We also turned the logging into a Relationship Score, and designed a dashboard showing the score/recency for all the Relationships the candidate was in.

  • to return to the original brief, we didn't want Candidates to stop taking action when a Relationship was at 60%.

It took roughly 6wks for the first deploy, covering the first 4 tasks. It took double that to finish. We did not A/B test results, or stage the rollout, because we didn’t have the millions of users of a consumer app to provide statistical significance. Plus the “real” outcome wouldn’t happen for months.

Findings/Outcomes

  • We found high adoption of the UX, including rapid back-fill of tasks they had already done.
  • Unfortunately, 90% of the adopters logged only the 1st couple tasks in the funnel - very few people were even reaching the state that triggered the project initiation! The premium-service Candidates were doing better than the Online-Only, but not by much. How could our understanding of customer success be so off?
    • Service/support people are biased by the customers they talk to, esp the customers they speak to multiple times.
    • The process/funnel was rather illegible internally as well - there was no way to quantify the progress of a Candidate, so an advisor was equally likely to over-state their success. Note this was also a problem for the Product team in doing interviews: you’d have a sense of which Candidates were more successful than others, but you wouldn’t really know how successful they were.
    • reality
  • Fundamentally, we believe the data (and follow-up interviews) showed that Candidates were afraid to "put themselves out there", they wanted more "preparation" time, but never stopped procrastinating - like dating-app users who fill out a profile but never respond to anyone.
  • This led to me pitching our adoption of a North Star metric of "new handshakes" (or, more precisely, "% of Candidates with handshakes from 5+ hirers"), representing mutual expressions of interest from the 2 parties of a Relationship (corresponding to roughly 15% on the chart).
  • Unfortunately, due to the feature-factory nature of the org, while some future initiatives focused on specific actions to nudge Candidates to take, the overall success-funnel model wasn't made a significant part of the overall UX: even the Relationship Dashboard didn't get built because we ran out of time, per the Annual Roadmap. And while we had some success in using the North Star metric to improve our idea generation, and push back on some HiPPO projects, there hasn't been the ongoing attention that builds compounding progress.
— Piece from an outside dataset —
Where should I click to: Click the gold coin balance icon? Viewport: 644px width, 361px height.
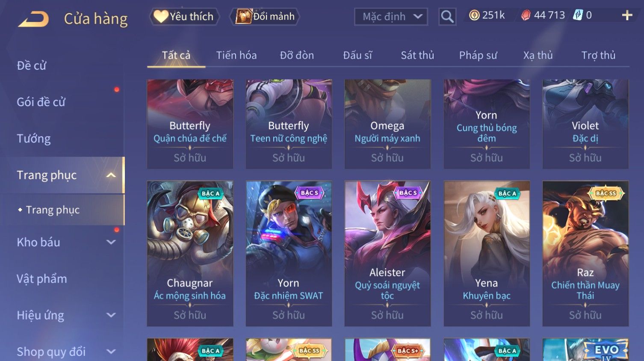[x=474, y=15]
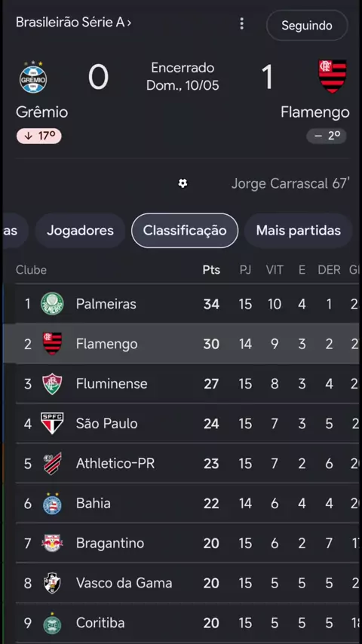This screenshot has height=644, width=362.
Task: Toggle the Seguindo follow button
Action: click(x=307, y=26)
What could we have done differently (Retrospective)?

  • We could have launched the Relationship Dashboard earlier, creating better overview/urgency from the Candidates (forcing execs to let us "finish").
  • Bad idea: we could have stuck with the existing poor-UI logging function. I believe this would have had lower overall adoption, making our "discovery" of low success harder to "sell" up the organization.
  • Bad idea: We could have killed the project after release 1. I think this was a baseline UX that was necessary for the majority of Candidates to have any chance of success, and could have been a foundation of communication for future nudges.
  • We could have simplified some of the "tricky interaction" UI, delaying full clarity for a later iteration, accepting noisier data that could be refined later. (I have mixed feeling about this, as this is how you get half-assed product-debt.)
  • Other ideas? Respond to the tweet!

Other takeaways:

  • Getting/maintaining user adoption/retention through a long, slow-feedback process (hero's journey) is painful. Superficial gamification can work for low-investment tasks, but probably not for high-investment tasks.
  • Logging detailed user actions in your own db is often very useful in exploratory data analysis.
  • Combining user-log-review with interviewing is significantly more powerful than either process alone.